Los usuarios de Internet parecen muy conscientes de esa ceguera de los artistas ante los aspectos más sombríos de la realidad, los que ellos padecen en un mundo de rasgos cada vez más inestables y pesadillescos. La demanda de imágenes sintéticas de terror por parte de los internautas es abrumadora y ya ha derivado en los inevitables creepypastas, amén de nutrir las alucinadas ilustraciones de Jaesen Moreaux o los experimentos weird con el cómic del británico Dave McKean y de la portuguesa Ana Matilde Sousa.
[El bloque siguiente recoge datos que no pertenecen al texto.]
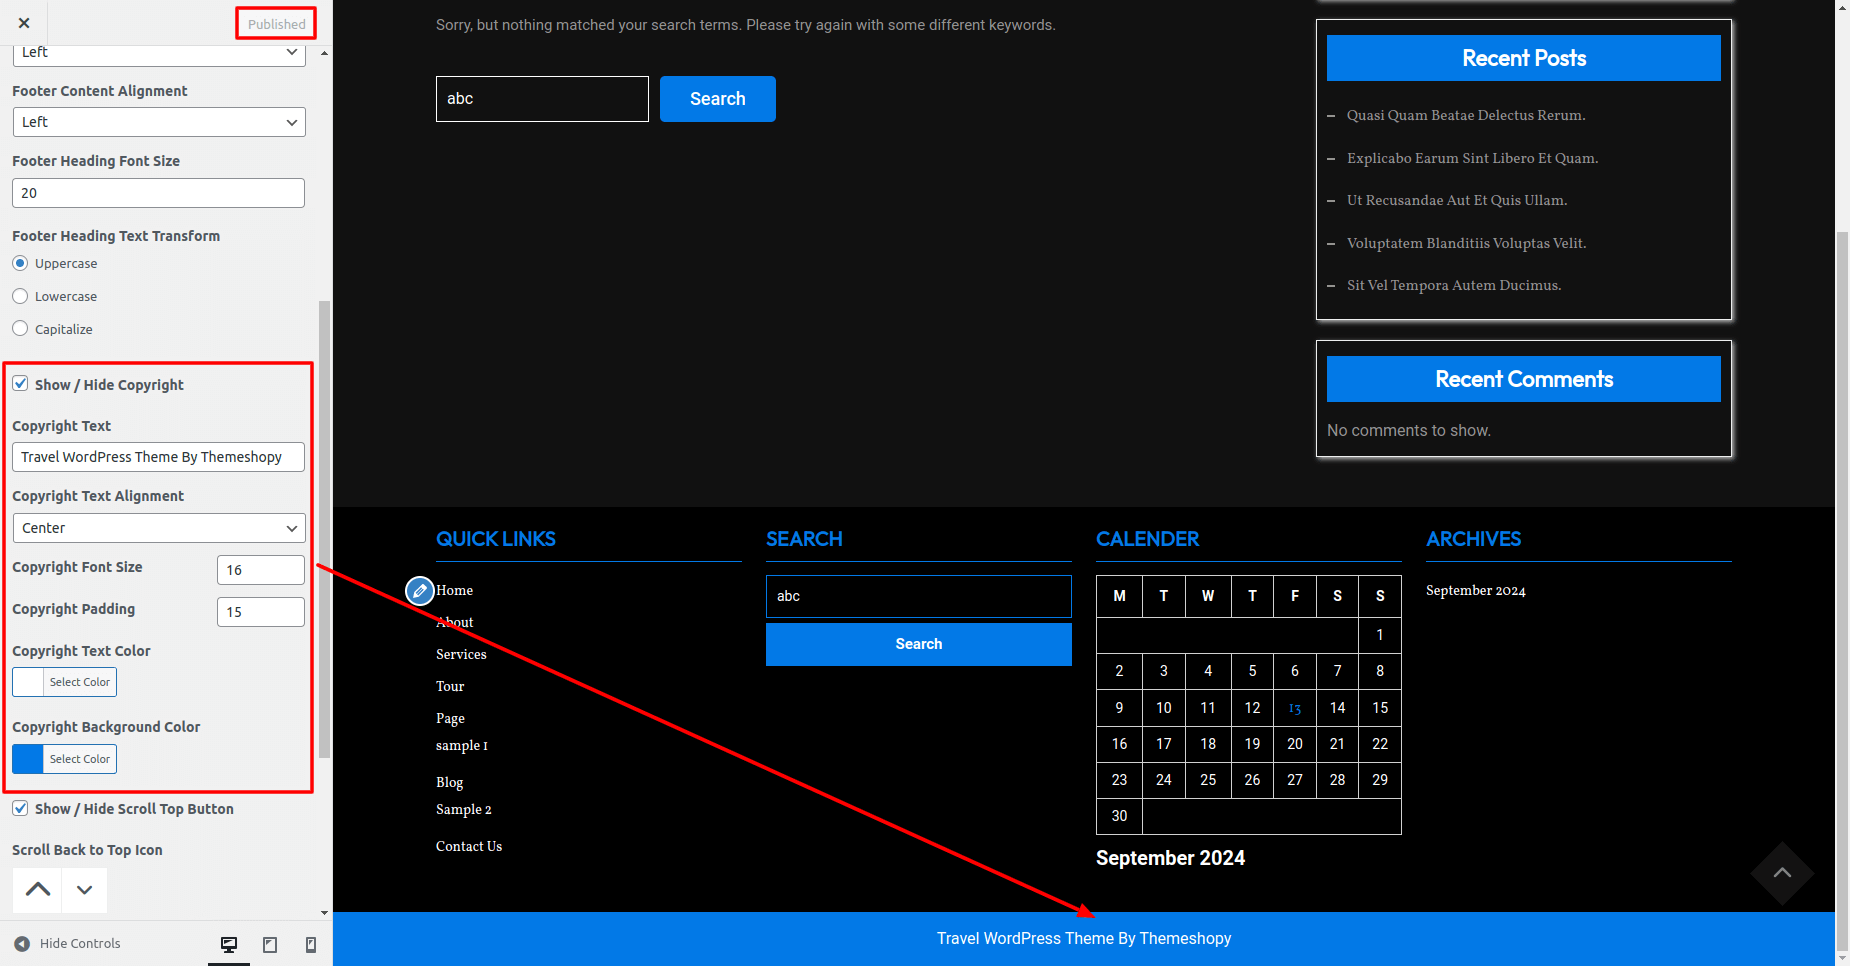The width and height of the screenshot is (1850, 966).
Task: Close the Customizer with the X icon
Action: (x=24, y=23)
Estos y otros muchos creadores se están dando la oportunidad de dialogar con las inteligencias artificiales –lo que, por cierto, deben hacer con frecuencia a espaldas de sus pares para evitar linchamientos–, conscientes de que, más allá de las disputas lógicas en torno a derechos de autor y de explotación del trabajo ajeno, se hallan ante un paradigma revolucionario que vale la pena explorar. Por una parte, las IA constituyen herramientas formidables para expandir la conciencia del artista y la de su época, más aún, para deconstruirlas a través de lo irracional algorítmico; en palabras de Jorge Carrión a propósito del acto de escribir, «si los surrealistas coincidieron con el espiritismo en que el escritor asume el rol de médium e invoca sus fantasmas, miedos, recuerdos y deseos inconscientes (…) nos encontramos en una transición parecida: la escritura producida por aprendizaje automático y otras formas de inteligencia artificial está imprimiendo una vibración particular a nuestros tiempos».

Y, por otro lado, las IA han ofrecido una ocasión única a los artistas (auto)exigentes para preguntarse por el sentido de sus obras en una economía audiovisual caracterizada por la retroalimentación y la fugacidad; por el antagonismo entre originalidad, homenaje y plagio que, paradójicamente, se había relativizado en los últimos años; y por el impacto último de su abandono a herramientas infográficas que han afectado a la idiosincrasia de sus trazos.

Creemos que los artistas plásticos y visuales están abocados, como afirma Brian Jackson, a una crisis existencial, dado que su labor ya no tiene lugar en una sociedad incapaz de contemplar las cosas o de recrearlas con sofisticación, sino en una donde se dan todas las circunstancias favorables para que esa mirada sofisticada eclosione. Jackson concluye –y compartimos su diagnóstico– que una posible solución radica en una hibridación entre la conciencia del ser humano y la inconsciencia de la máquina que proyecte la crisis creadora del primero hacia horizontes inéditos para las imágenes.

Nos olvidamos, al fin y al cabo, de que un artista digno de tal nombre camina siempre sumido en la duda, el interrogante, la experimentación; se halla embarcado –y aquí volvemos a María Santana– en «el descubrimiento y la aventura de la creación». Si no es así, sus obras serán poco más que lugares comunes, reflujos del espíritu de su época. Precisamente los defectos que se achacan a las inteligencias artificiales.